Supplied information:
::::::::::

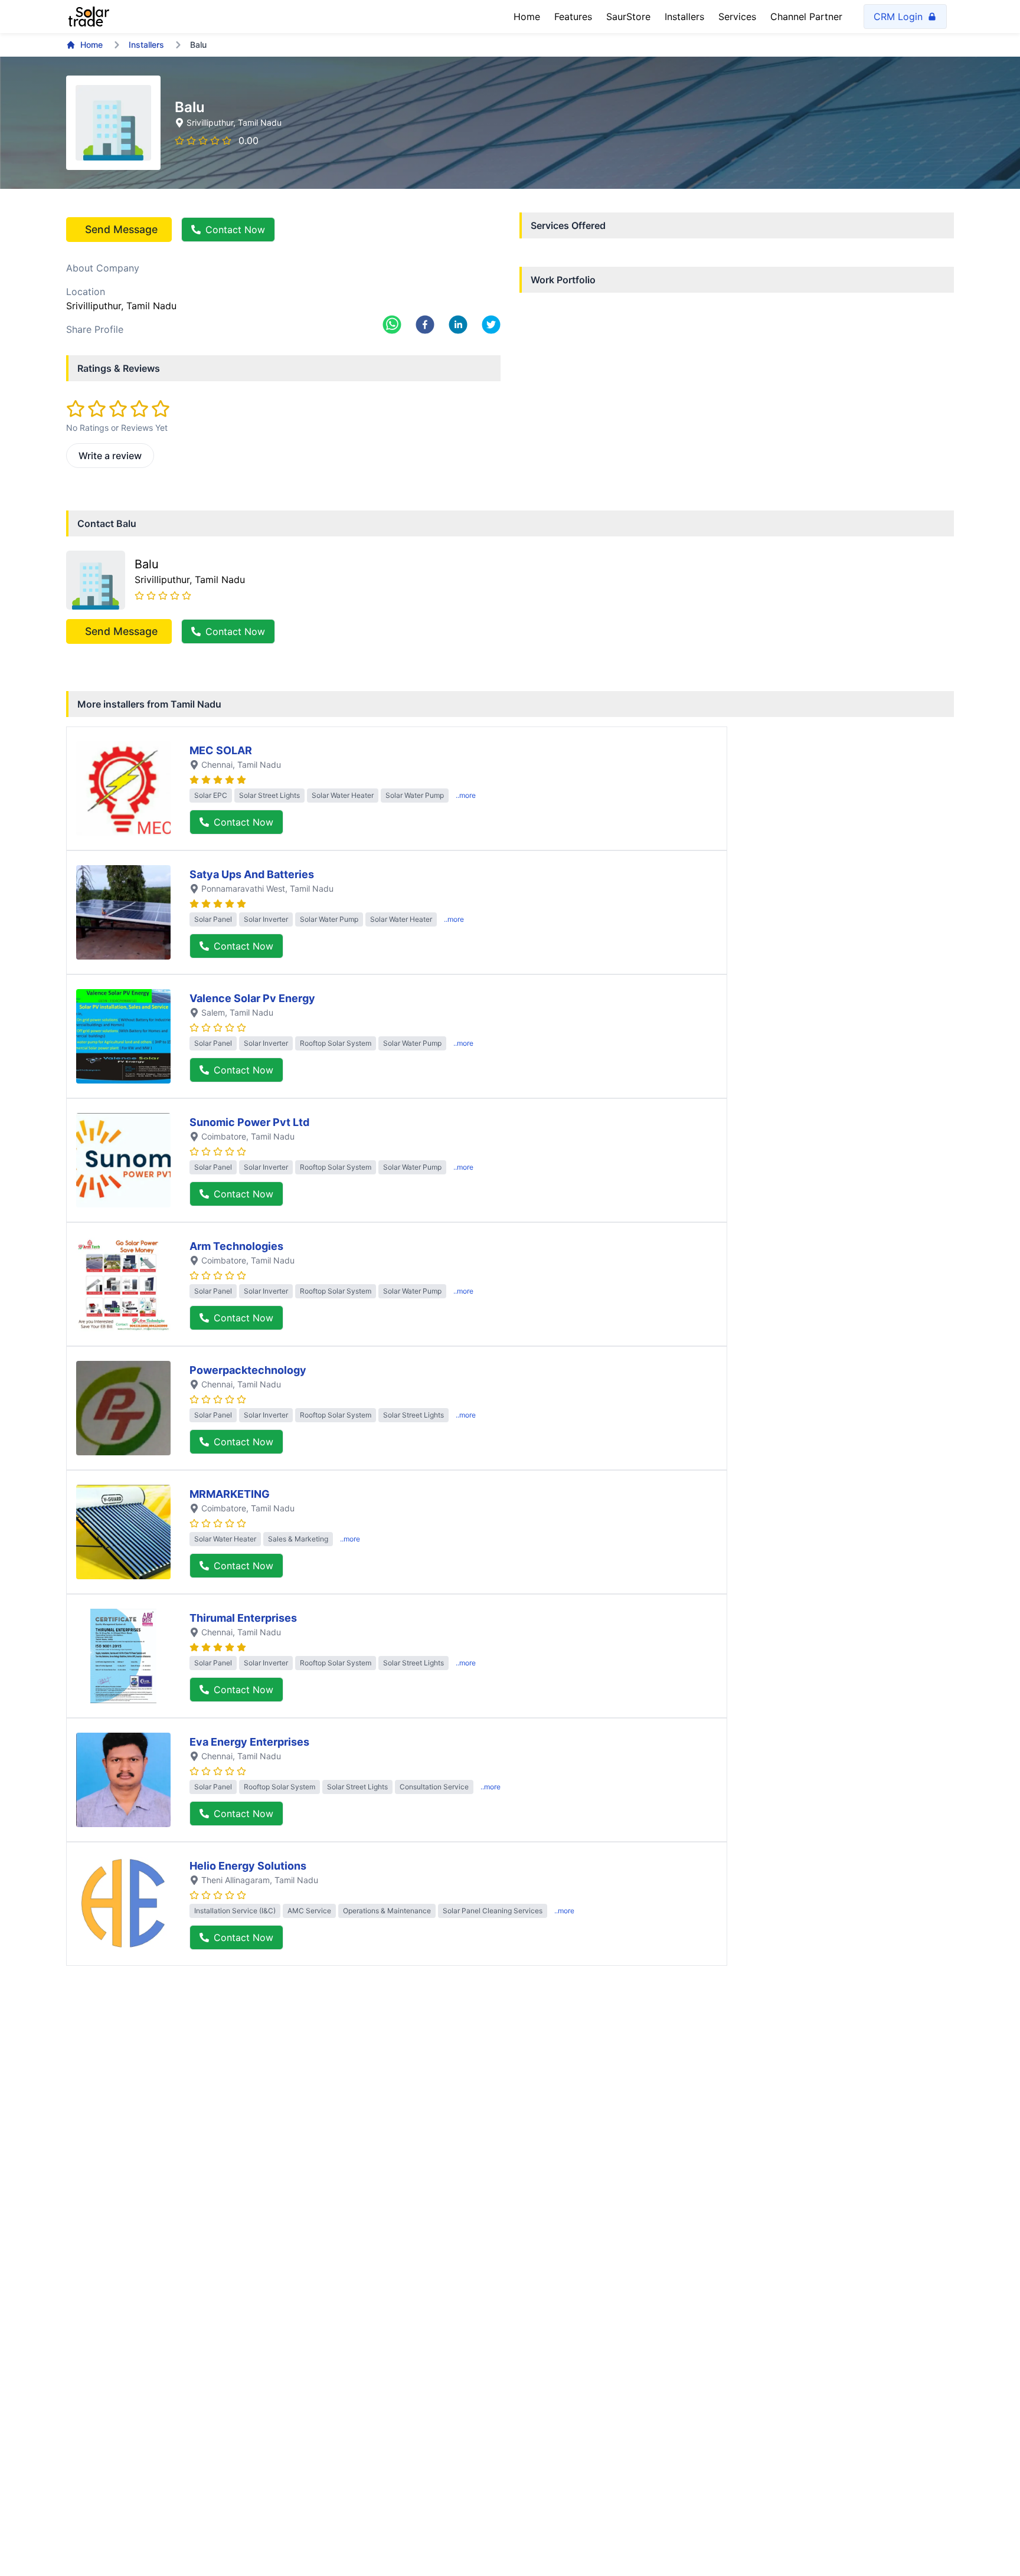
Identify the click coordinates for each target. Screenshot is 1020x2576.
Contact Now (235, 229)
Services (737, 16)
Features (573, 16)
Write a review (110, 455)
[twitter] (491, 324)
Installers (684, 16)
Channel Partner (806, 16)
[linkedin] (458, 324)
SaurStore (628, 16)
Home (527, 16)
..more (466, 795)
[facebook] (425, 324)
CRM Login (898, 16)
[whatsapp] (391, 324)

::::::::::

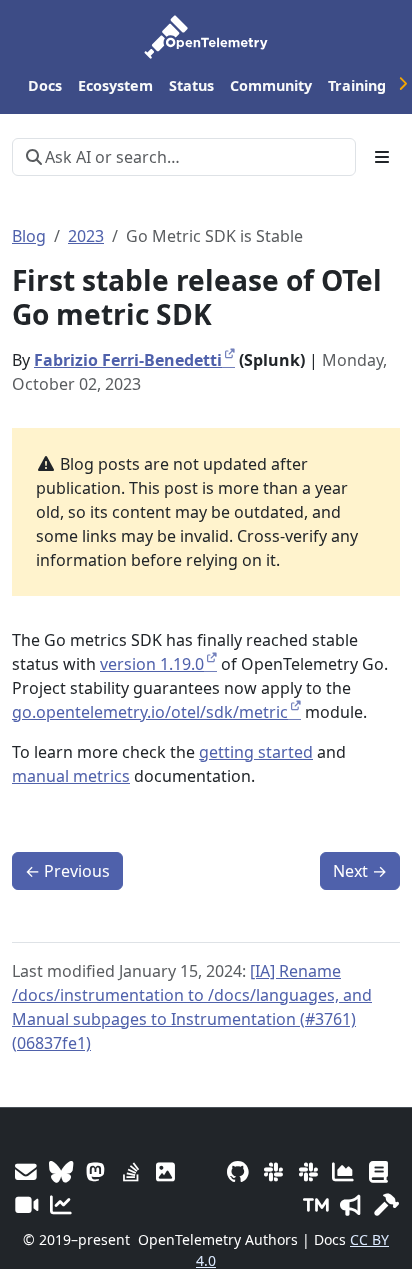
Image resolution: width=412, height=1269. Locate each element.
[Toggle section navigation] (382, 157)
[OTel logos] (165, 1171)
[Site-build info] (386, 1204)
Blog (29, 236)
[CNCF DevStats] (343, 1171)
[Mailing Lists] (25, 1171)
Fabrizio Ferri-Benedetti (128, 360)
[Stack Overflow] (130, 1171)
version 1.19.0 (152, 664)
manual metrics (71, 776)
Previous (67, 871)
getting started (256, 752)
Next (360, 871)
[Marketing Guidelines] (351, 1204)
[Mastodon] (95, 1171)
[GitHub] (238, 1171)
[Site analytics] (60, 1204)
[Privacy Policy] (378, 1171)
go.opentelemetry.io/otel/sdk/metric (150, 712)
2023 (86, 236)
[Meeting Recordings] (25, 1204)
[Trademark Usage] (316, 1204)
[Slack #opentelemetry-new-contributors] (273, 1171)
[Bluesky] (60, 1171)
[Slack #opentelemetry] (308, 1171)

::::::::::

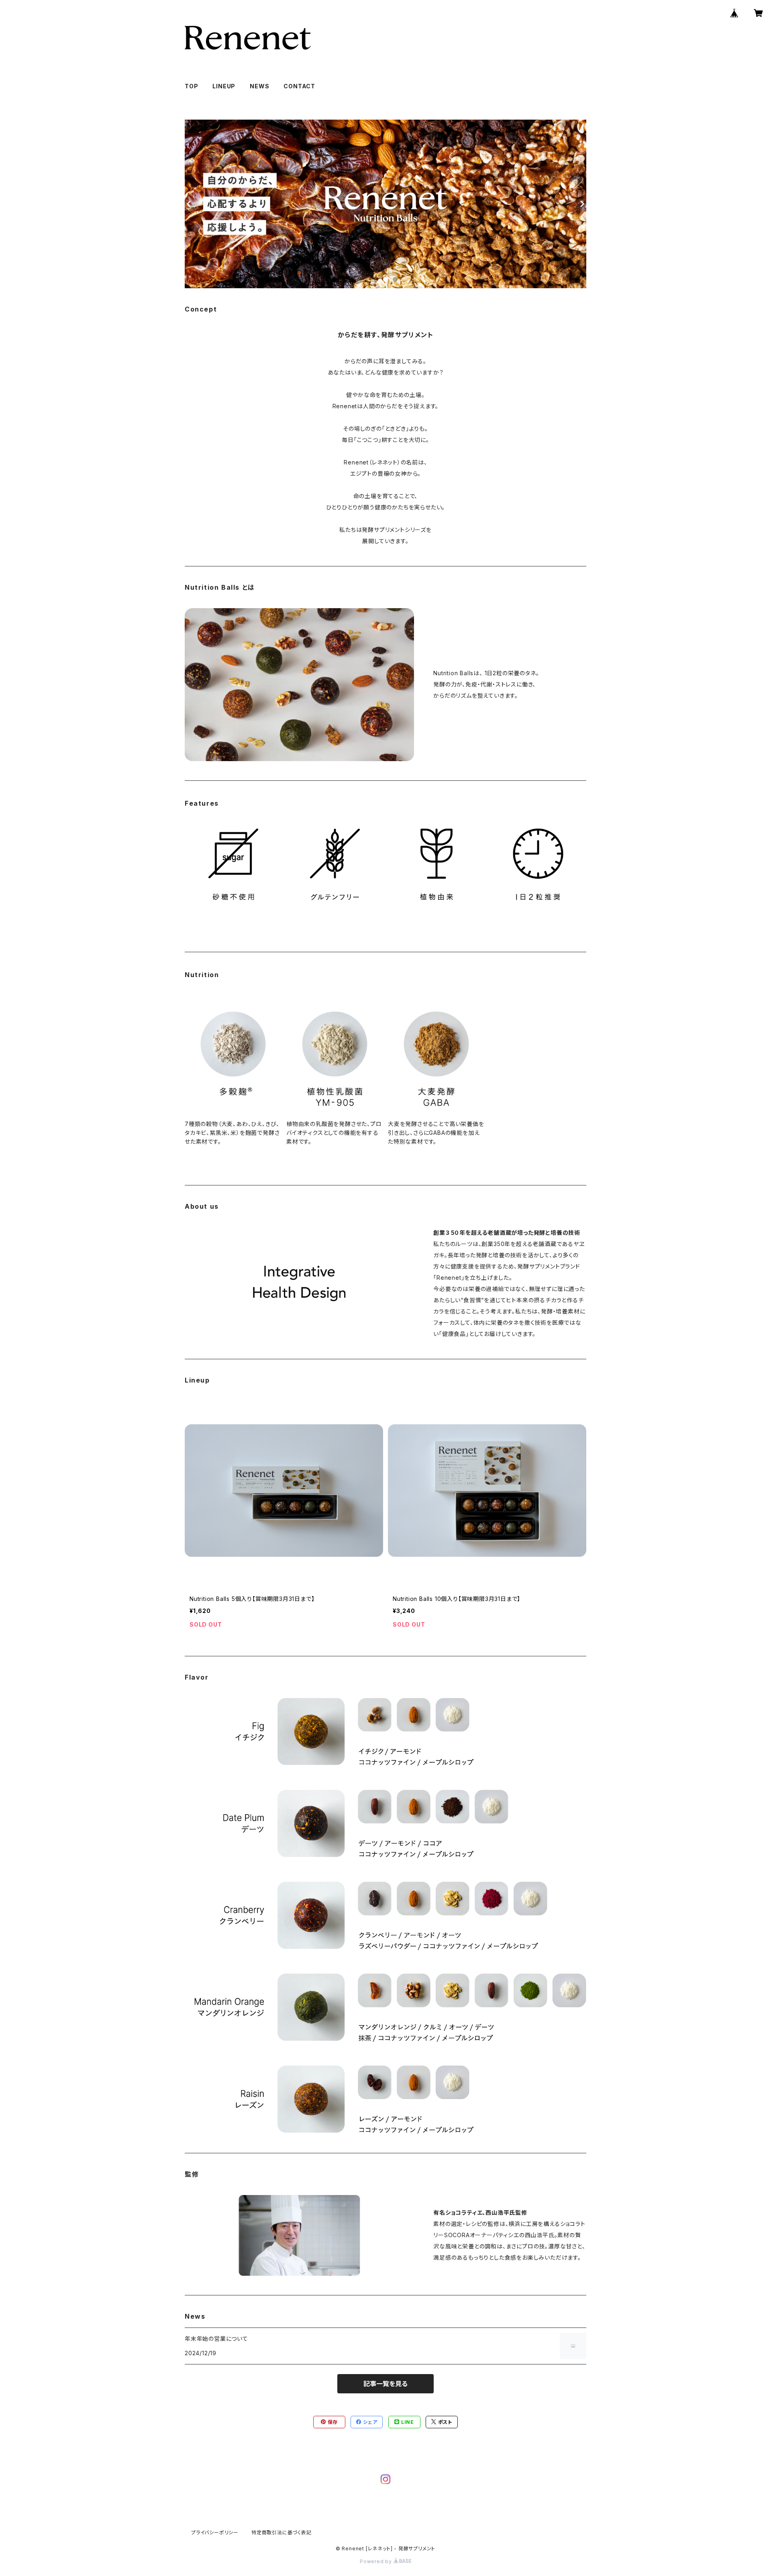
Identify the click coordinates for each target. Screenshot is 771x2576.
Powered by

::::::::::

What this task involves: Please determine how many lines in the entries contain the word "opentelemetry" and reply with that figure alone.

Task result: 3